**What is required:**
Could you render every line of the rows below as a Markdown table with the columns No. and Text, skipping blank lines and leaving out the pictures?

(Source data)
- - -

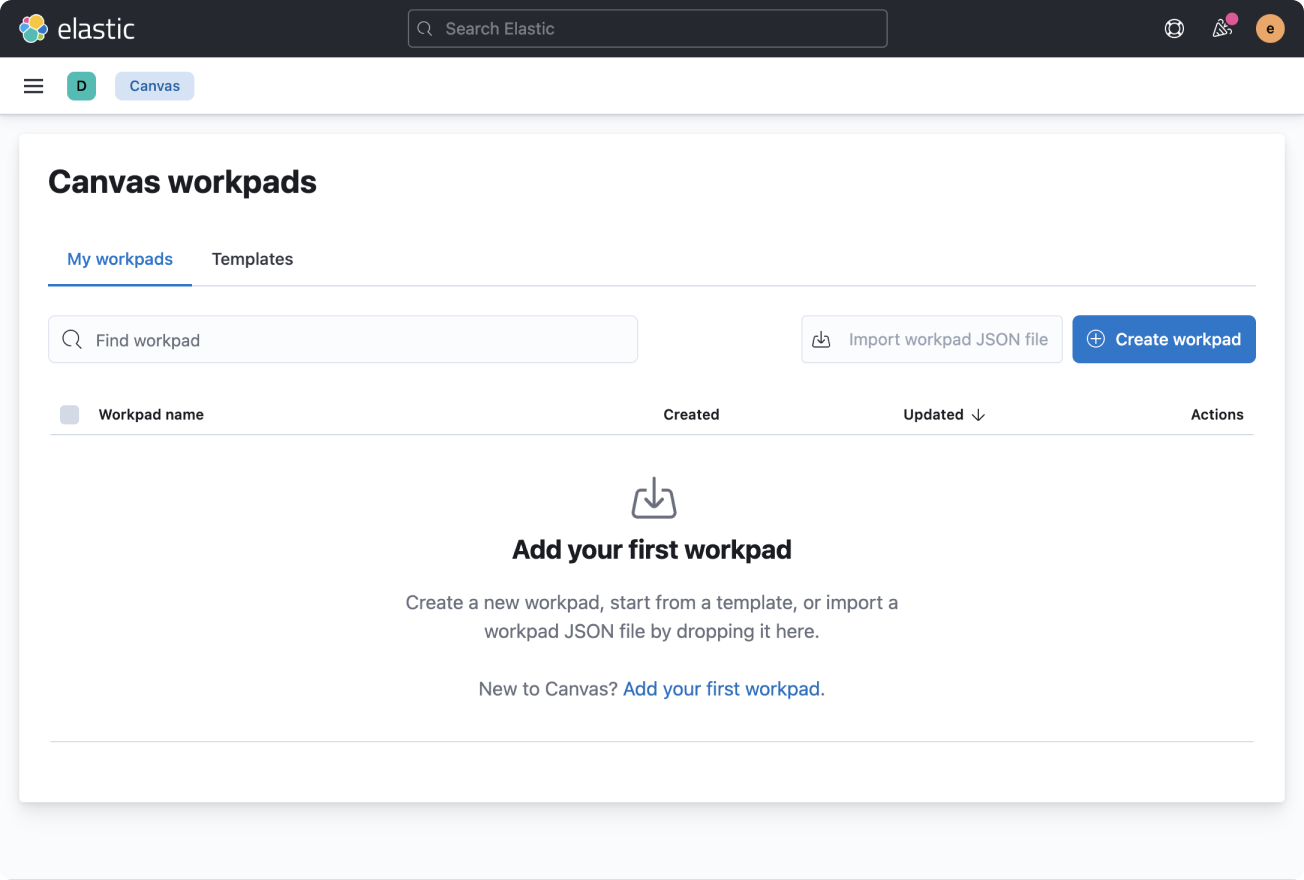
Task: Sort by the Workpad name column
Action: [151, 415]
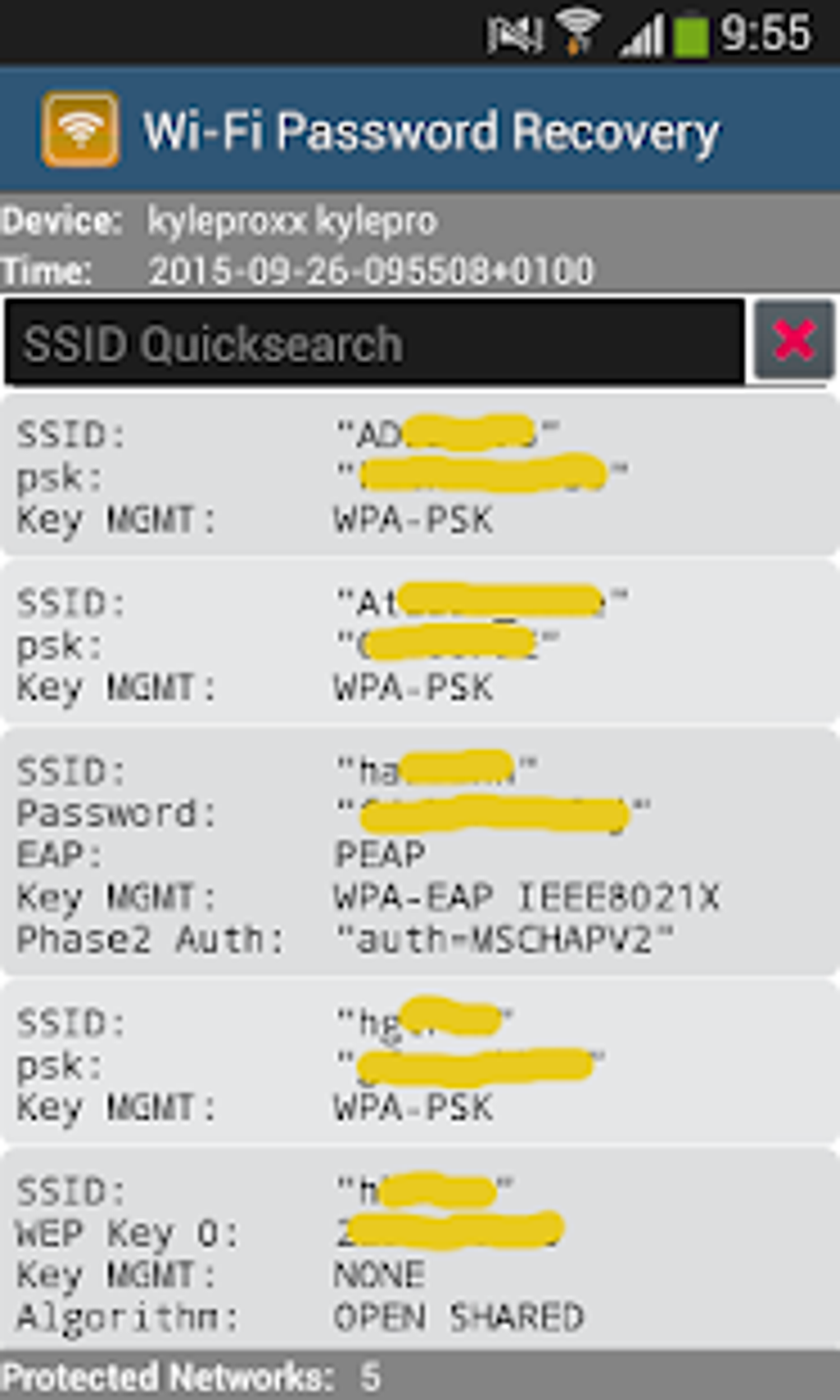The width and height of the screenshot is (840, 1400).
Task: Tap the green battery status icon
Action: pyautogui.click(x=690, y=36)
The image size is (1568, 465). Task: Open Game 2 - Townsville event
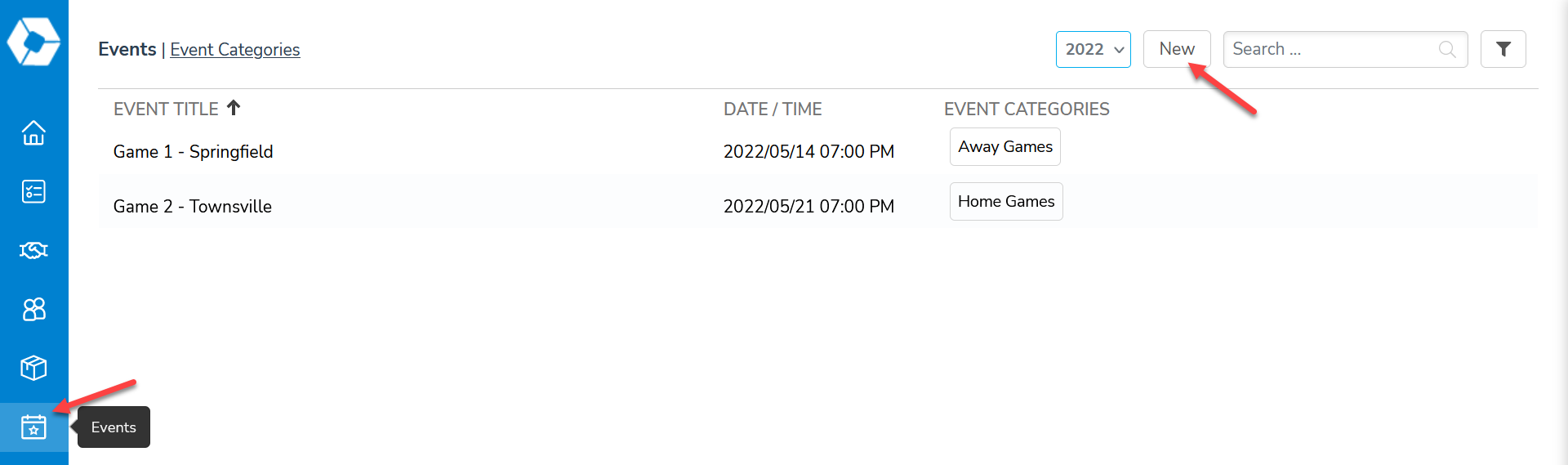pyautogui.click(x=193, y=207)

- - -

**Answer to the problem:**
| No. | Text |
|---|---|
| 1 | Task: Sort by the Workpad name column |
| 2 | Action: [151, 415] |
| 3 | The width and height of the screenshot is (840, 1400). |
| 4 | Task: Tap the green battery status icon |
| 5 | Action: pyautogui.click(x=690, y=36) |
| 6 | The image size is (1568, 465). Task: Open Game 2 - Townsville event |
| 7 | pyautogui.click(x=193, y=207) |